In life, it’s common to have an elevator speech. The idea is how do you encapsulate who you are or what your product or service is in the time it takes to ride an elevator. With that theme, I’ve put together a series of slides that encapsulate Leman Academy of Excellence in 6 slides. Here they are;
First, the pillars of Classical Education:
Then the core of who Dr. Leman is. After 50+ books, a career as a clinical family psycologist and media and conference speaker, Dr. Leman has a body of work that forms the core of what our schools are all about. In a word, RELATIONSHIPS are everything;
Next, the Trivium and the 3 stages of learning. The stages naturally follow the child’s development. We start at the Grammar stage and build up facts and base knowledge. Right when kids naturally start asking “why”, we move into the Logic stage. Then on to the Rhetoric stage where all the base knowledge and inquiry can move to scholars holding the stage and debating the big ideas.

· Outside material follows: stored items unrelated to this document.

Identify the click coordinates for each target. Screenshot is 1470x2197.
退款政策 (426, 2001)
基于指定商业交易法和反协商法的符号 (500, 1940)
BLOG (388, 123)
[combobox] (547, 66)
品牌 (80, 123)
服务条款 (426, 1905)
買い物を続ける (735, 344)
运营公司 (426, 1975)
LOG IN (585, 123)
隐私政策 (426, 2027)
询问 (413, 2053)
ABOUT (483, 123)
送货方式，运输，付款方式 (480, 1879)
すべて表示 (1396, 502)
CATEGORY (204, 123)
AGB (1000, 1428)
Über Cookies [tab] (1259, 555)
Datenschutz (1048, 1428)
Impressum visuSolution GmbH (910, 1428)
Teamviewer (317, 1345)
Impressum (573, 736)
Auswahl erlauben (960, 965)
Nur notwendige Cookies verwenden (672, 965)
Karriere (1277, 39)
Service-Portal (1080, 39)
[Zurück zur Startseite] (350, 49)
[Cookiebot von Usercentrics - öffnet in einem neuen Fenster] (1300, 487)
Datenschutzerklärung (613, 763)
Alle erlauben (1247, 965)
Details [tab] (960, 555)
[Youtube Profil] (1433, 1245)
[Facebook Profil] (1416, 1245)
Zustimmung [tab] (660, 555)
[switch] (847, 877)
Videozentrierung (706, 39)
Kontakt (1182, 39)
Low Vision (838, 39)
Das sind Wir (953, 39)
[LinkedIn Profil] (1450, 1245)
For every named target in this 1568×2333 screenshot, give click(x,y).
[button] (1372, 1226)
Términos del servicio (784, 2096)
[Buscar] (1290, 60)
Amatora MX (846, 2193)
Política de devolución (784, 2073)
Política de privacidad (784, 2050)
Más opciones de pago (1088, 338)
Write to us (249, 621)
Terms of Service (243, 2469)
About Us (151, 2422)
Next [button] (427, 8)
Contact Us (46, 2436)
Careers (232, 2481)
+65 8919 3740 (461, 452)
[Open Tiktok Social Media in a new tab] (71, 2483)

The scholars immerse themselves in the time frame they are studying. For example, our 3rd and 7th graders study the Rennaissance. During the year from art, to music, history to science, all the major discoveries, and thoughts of that time frame are explored.
Interwoven subjects.
Finally, we asked Dr. Leman; ‘What’s the goal of our school for a graduating 8th grader?’ His answer was short and profound. He told us that he wants the goal to be that our scholars are aware of other. In this world of selfies and social media, the act of getting a middle schooler to be aware of how their actions affect others is no easy task. To get there, we have to model the values and virtues in every aspect of our school. From our leadership to our teachers, our goals is always to show the scholars what is Good – True – and Beautiful.
You may know about Dr. Leman and you may have heard about Classical Education but Charlotte Mason tends to be a new concept for many parents. Here’s a great summation of how Charlotte Mason infused ideas are introduced into our system:
The Necessity of a Broad and Generous Curriculum
I think it was rather revolutionary of Charlotte Mason to declare that, at the end of a child’s education,
The question is not, — how much does the youth know? when he has finished his education — but how much does he care? and about how many orders of things does he care? {Vol. 6, p. 170}
Charlotte Mason says something similar about Darwin:
We know how Darwin lost himself in science until he could not read poetry, find pleasure in pictures, think upon things divine; he was unable to turn his mind out of the course in which it had run for most of his life. {Vol. 6, p. 24}
Charlotte Mason’s argues for a “broad and generous” curriculum. She acknowledges that all children will not take to all subjects, but nevertheless we have no right to limit the curriculum:
I know you may bring a horse to the water, but you cannot make him drink. What I complain of is that we do not bring our horse to the water. We give him miserable little text-books, mere compendiums of facts, which he is to learn off and say and produce at an examination; or we give him various knowledge in the form of warm diluents, prepared by his teacher with perhaps some grains of living thought to the gallon. {Vol. 3, p. 171}
In fact, the child has the right to a broad curriculum:
[T]he field of a child’s knowledge may not be artificially restricted, that he has a right to and necessity for as much and as varied knowledge as he is able to receive; and that the limitations in his curriculum should depend only upon the age at which he must leave school… {Vol. 6, p. 12}
In other words, we cannot allow any one subject to dominate the curriculum:
Mathematics are a necessary part of every man’s education; they must be taught by those who know; but they may not engross the time and attention of the scholar in such wise as to shut out any of the score of ‘subjects,’ a knowledge of which is his natural right. {Vol. 6, p. 233}
And we always present facts in their context {so that they aren’t merely “learning them off and producing them at examinations” — context is more likely to produce care, which is Miss Mason’s highest concern}:
The mind is restricted to pabulum of one kind: it is nourished upon ideas and absorbs facts only as these are connected with the living ideas upon which they hang. {Vol. 6, p. 20}
It’s a tricky thing, balancing all these subjects and all the different possible uses of our time.
Let us remember that the goal of our education is to develop the child’s care and he cannot care about things with which he is wholly unfamiliar. Along the lines of Miss Mason’s words, our job is to bring the horse to water.